I considering changing certain details to make it less autobiographical—say, changing the singer from “Elvis Presley” to “Frank Sinatra”—but I resisted the impulse. It would be a surface level appeasement of sorts. I had written a fictional and, I hoped, emotionally true story: that was what mattered.

I played around with changing the work to the first person, but it lost some of its magic: the cadences didn’t feel as incantatory and dreamlike. I liked how the second person forced the reader—any reader—even the mythical white male reader—to become the young Pakistani girl in the story. I liked starting and ending with a disappearance.
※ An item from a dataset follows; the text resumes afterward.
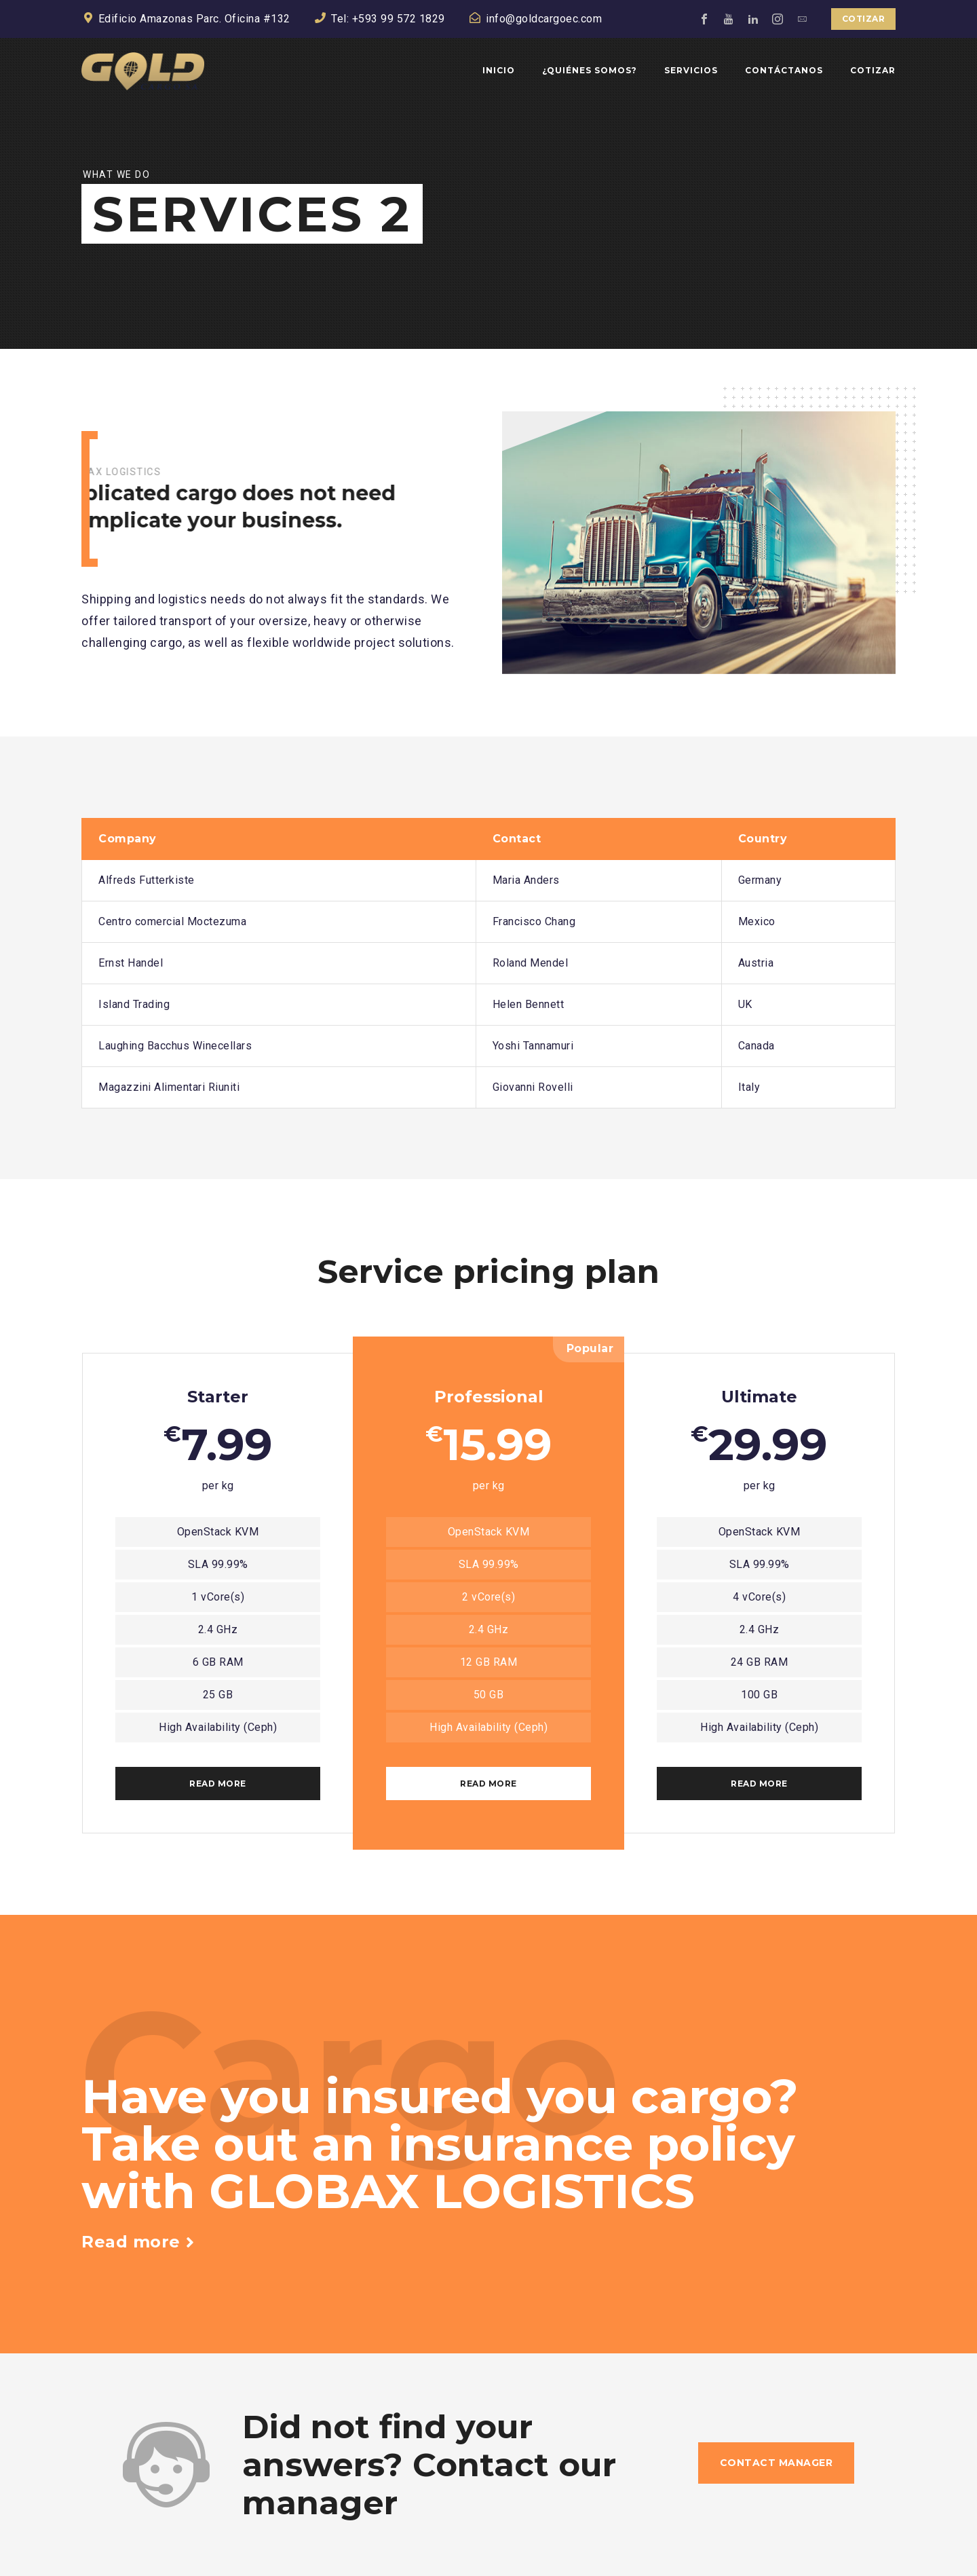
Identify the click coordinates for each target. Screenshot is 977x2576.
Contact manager (776, 2463)
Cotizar (863, 19)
I liked how quickly I, who usually needed pages and pages to get to the point, had managed to establish the friendship.

So, my advice—especially to women writers, and especially to women writers of color who question the value of their experiences and work? Your stories are important too.

 


ARSHIA SIMKIN was born in Pakistan and spent the first six years of her life there. She grew up in Arlington, Virginia, and she currently lives in Gibsonville, North Carolina, with her husband. A former lawyer, she is a graduate of the North Carolina State University MFA program in creative writing and the co-founder of the Redbud Writing Project, a creative writing organization that teaches workshops in the Triangle. Her story “No More Kissing Talk” is forthcoming in Crazyhorse’s spring 2021 issue. In her spare time, she enjoys playing badminton and water coloring.